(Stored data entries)
____________

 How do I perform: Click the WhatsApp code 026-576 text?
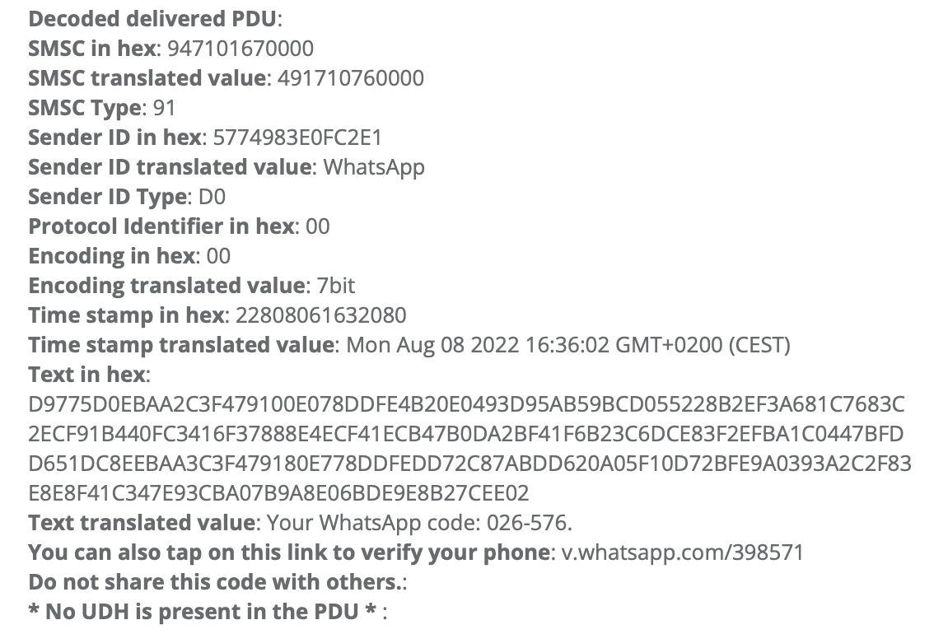pos(419,523)
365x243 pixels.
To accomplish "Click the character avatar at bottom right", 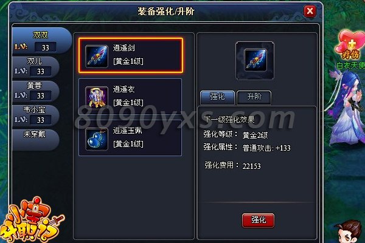I will click(349, 231).
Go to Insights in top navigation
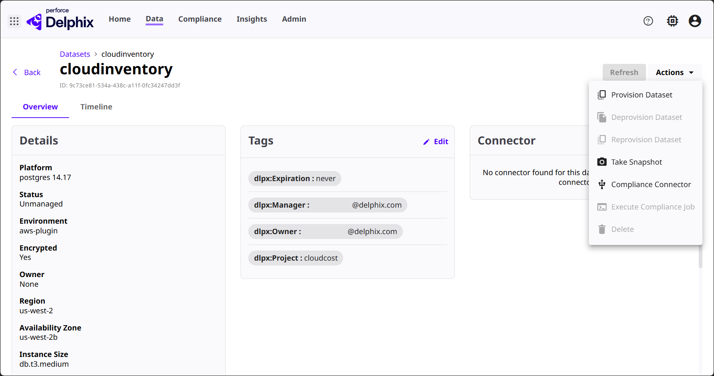 click(x=252, y=19)
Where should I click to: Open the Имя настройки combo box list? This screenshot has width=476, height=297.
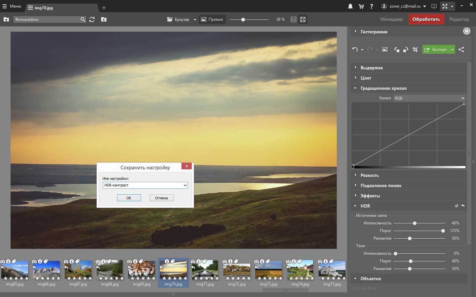point(185,185)
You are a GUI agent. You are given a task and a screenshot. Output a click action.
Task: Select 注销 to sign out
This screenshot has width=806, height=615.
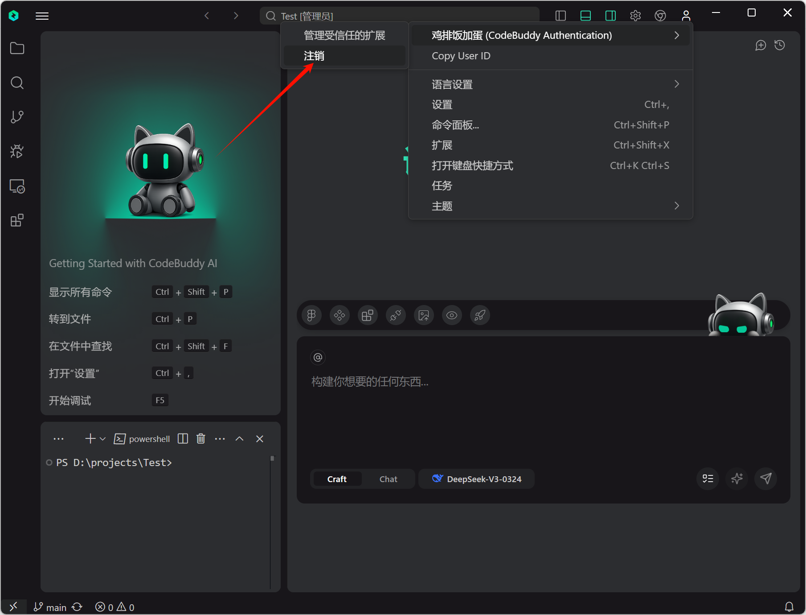(x=314, y=56)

____________

Output, exactly and without pictures, the span of lines that starts at the line containing "Where should I" and ends at the last line above.

Where should I click to: Open the Имя настройки combo box list? This screenshot has width=476, height=297.
point(185,185)
You are a GUI agent. You are given a task and a screenshot. Output a click action.
Task: Select 注销 to sign out
This screenshot has width=806, height=615.
(x=314, y=56)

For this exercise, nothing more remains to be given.